For a group that seemingly shrugged off the “small sample size” of Matt Kemp’s red-hot 2014 ending, the Dodger front office sure have put a fair amount of stock into 31 at-bats from Chase Utley. To be fair, it’s been a GREAT 31 at-bats since the longtime Phillie icon came back from his latest stint on the disabled list. Plus, there are thousands and thousands of previous Utley at-bats coming into this season, which will unquestionably put him on a Hall of Fame ballot one day, if not the Hall of Fame itself. However, it’s those at-bats in between the first 6,000+ and the last 31 at-bats- more specifically, the 218 of them where he was batting .179 prior to going on the DL- that could be troubling.

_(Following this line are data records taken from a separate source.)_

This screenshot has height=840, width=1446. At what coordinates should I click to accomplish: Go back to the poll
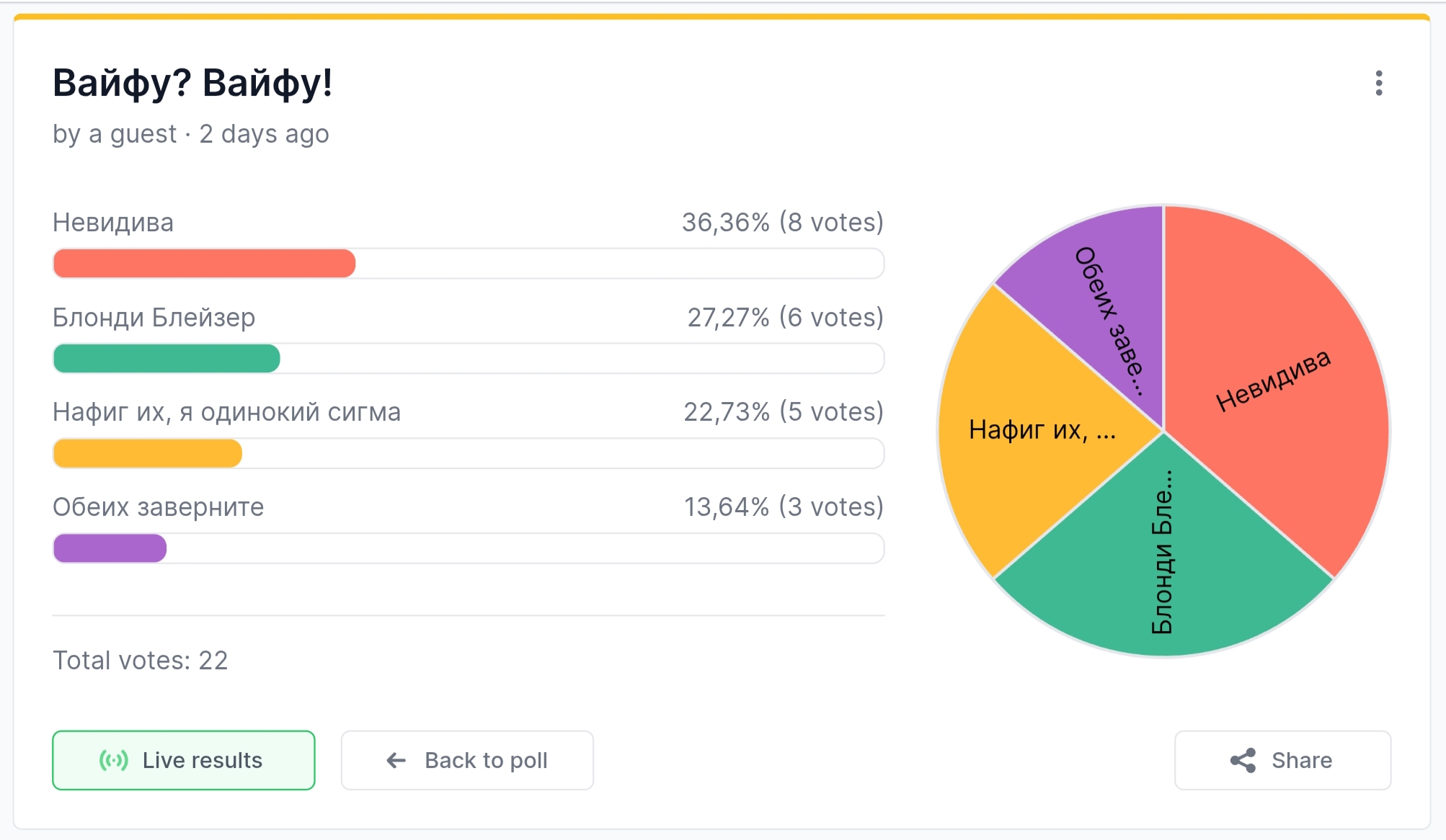click(467, 760)
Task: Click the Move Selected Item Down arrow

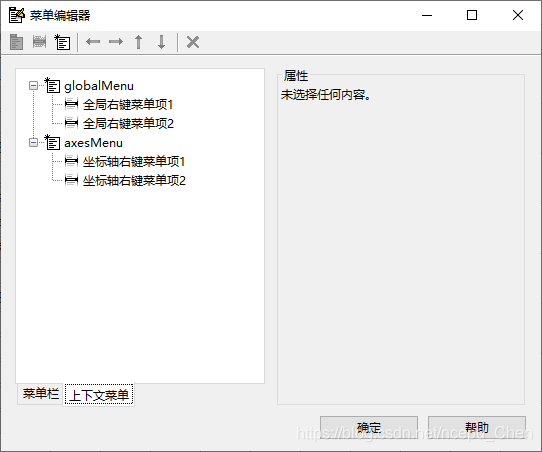Action: coord(161,42)
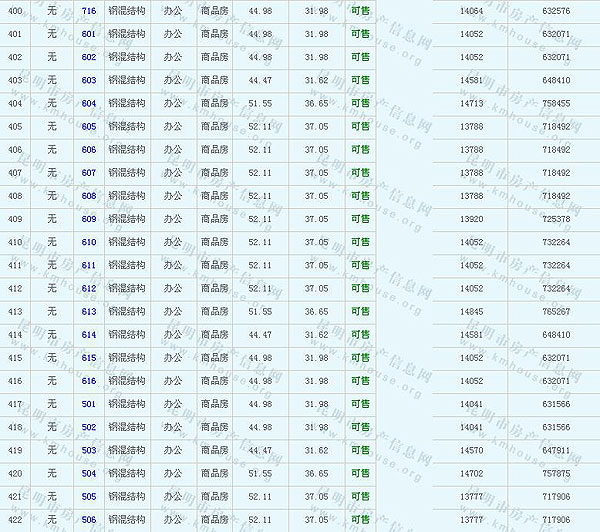
Task: Open room 601 details link
Action: click(89, 34)

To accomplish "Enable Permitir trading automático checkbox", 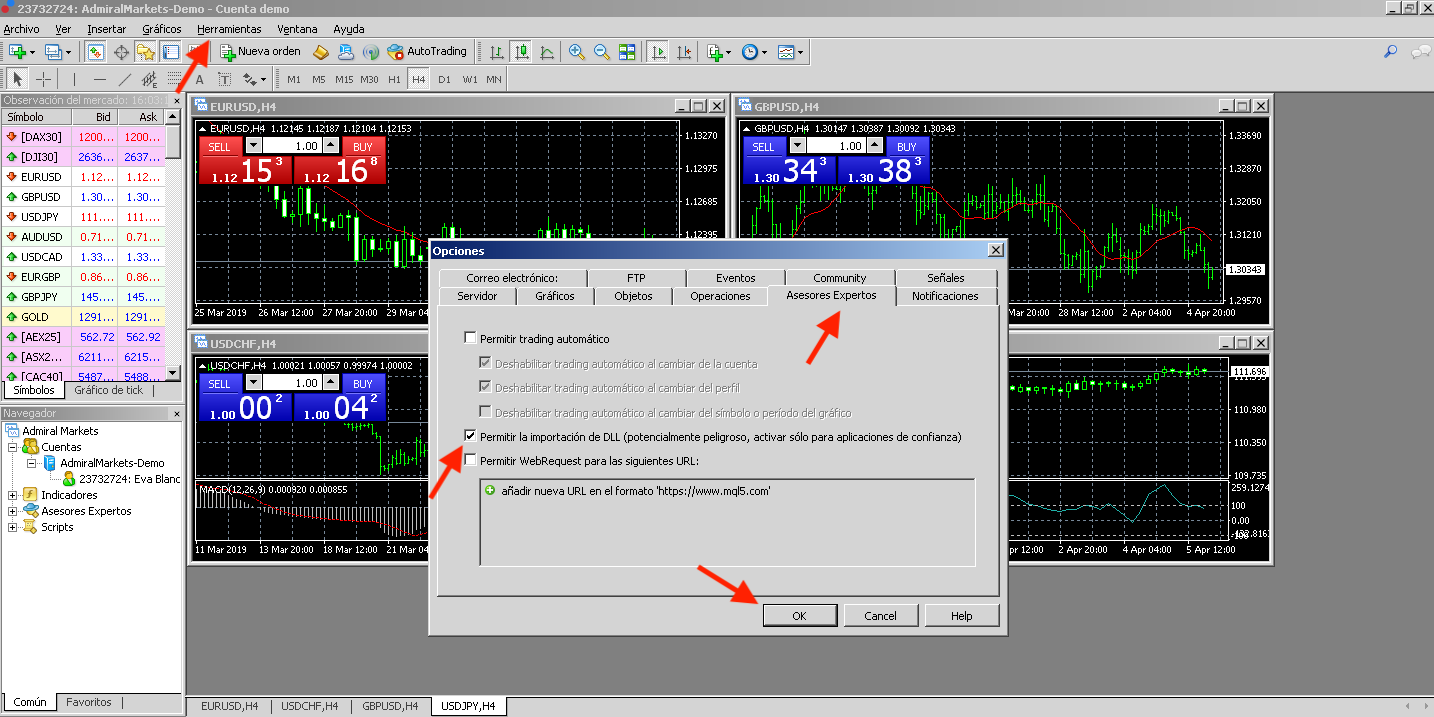I will pos(471,339).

Name recognition aside, the potential for this move to make an earth-shattering difference either way doesn’t seem to be all that likely. Regardless of how Chase Utley plays for the duration of 2015- or even IF he plays for the duration of 2015- his success is not critical to the Dodgers’ success. Of course, it would be NICE if he can play somewhat like his old-self instead of like an old man, but if not, Kiké Hernández has shown that he is more than capable of holding down the fort in Howie Kendrick’s absence. In fact, Kiké’s performance has been so solid, it makes this move rather curious to begin with, though not as curious as the deafening silence from the media, old and new, about the initial trade last December, which ultimately led to this latest move being made.

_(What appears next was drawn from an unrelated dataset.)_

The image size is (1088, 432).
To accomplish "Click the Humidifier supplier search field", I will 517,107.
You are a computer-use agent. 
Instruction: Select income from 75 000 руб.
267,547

There’s no need to rehash the whole Dee Gordon saga again, at least not right now. But it would be negligent to not at least MENTION that the former Dodger and current All-Star starter has emerged as the player many of Dee Gordon’s fans always suspected he could become. By contrast, the Dodgers have now added a SECOND second base veteran to the mix, before the first season without Gordon has even been completed. And they’re doing so at a considerable cost, both on the field and in the payroll. (Did we mention that the Dodgers are also still paying Dee Gordon, as well?!) All of this seems to have gone unnoticed by most, outside of the few Dodger fans not currently fuming at Don Mattingly for causing global warming. Bloggers, print writers, and those that generally spend a lot of time thinking about the Dodgers seem to have overlooked how unnecessary this would all be, had Friedman’s crew not been so busy calculating how quickly Gordon would “regress to the mean”. So whether this Utley trade works out or not, the reaction to it is already quite different than the kind that Ned Colletti would get for a similar move, even moves that, in hindsight, seem more understandable than the one that sent Dee Gordon to Miami.
Attempting to get past the water under the bridge- which is hopefully sturdier than the one to Kenley Jansen– there could still be some upside to this deal. The fact that Utley HAS shown some life in his bat very recently could be a well-timed bandage for these wounded Dodgers. Plus, there’s potential for a nice storyline to come out of this, as well. If there is one guy where “clubhouse presence” isn’t a myth, it would be this guy. Winning over a notoriously surly fanbase with his blue collar appeal, Utley now gets to wear the blue color of the team he rooted for as a kid. Dodger fans have forgiven Jimmy Rollins rather easily for his past “sins”. Should Utley even RESEMBLE his former self, as he has done over the past two weeks, Rollins’ former-former double play partner should also be easily embraced by a fanbase that he once belonged to as a kid, growing up in Southern California. (Utley was even drafted by the Dodgers in high school, prior to attending UCLA.)
The latest chapter of this grand experiment begins in Houston, where the Dodgers take on a team roughly equal in talent, if not payroll. With a mere month and a half to go in the regular season, it’s unlikely there will be yet ANOTHER chapter added by this all-too-active front office, but if so, let’s just hope it’s one that deals with the bullpen.